Start of Source extract

Is the US Heading Towards a Soft Landing?

One of the key debates around the health of the US economy is whether a soft landing is in sight. After avoiding a recession and with markets ending on a high note in 2023, the US Congressional Budget Office declared in December that “[b]y many measures, the economy looks like it is headed for a soft landing.”
Likewise, Goldman Sachs Wealth Management Investment Strategy Group (ISG) is expecting a soft landing this year. However, recession risks remain above average. Here’s why.
Recession risk is lower compared to last year but uncertainty persists
ISG’s recession probability is 30% over the next 12 months, which is still somewhat elevated due to persistent uncertainty around still-inverted yield curves (a signal that the market as a whole is becoming more pessimistic about the economic prospects for the near future); the lagged impact of past monetary tightening; and potential pandemic distortions that may compromise previously reliable recession signals.
Despite the risks, ISG expects GDP to grow at a trend-like pace of 2.1% in 2024, supported by three factors:
A robust household sector (considering consumer spending accounts for nearly 70% of US GDP)
Stable investment
Gradually easing financial conditions (a benchmark of forces that impact the economy)
Our ISG colleagues believe consumer consumption will grow at around 2% this year, likely to be driven by rising real incomes.
ISG sees an optimistic economic scenario for 2024, but is that enough for a soft landing? To answer that, it may be helpful to first understand when economists would truly call a recession.

End of Source extract

* _Description of the task_: Reproduce everything in the soft-landing article from "Stable investment" down to "rising real incomes.", word for word.

Start of Data for analysis

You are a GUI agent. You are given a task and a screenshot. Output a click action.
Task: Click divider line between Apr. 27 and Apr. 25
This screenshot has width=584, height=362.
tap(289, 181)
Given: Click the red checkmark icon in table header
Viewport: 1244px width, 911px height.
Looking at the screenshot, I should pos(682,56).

End of Data for analysis
Start of Data for analysis

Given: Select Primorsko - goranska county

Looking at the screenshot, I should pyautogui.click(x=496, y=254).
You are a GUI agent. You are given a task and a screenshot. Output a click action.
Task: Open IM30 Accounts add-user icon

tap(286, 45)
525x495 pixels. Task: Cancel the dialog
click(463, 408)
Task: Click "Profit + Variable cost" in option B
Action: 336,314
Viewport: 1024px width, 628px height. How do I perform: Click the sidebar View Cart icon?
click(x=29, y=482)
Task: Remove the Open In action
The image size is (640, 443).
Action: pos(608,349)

End of Data for analysis

* _Response to the task_:
Stable investment
Gradually easing financial conditions (a benchmark of forces that impact the economy)
Our ISG colleagues believe consumer consumption will grow at around 2% this year, likely to be driven by rising real incomes.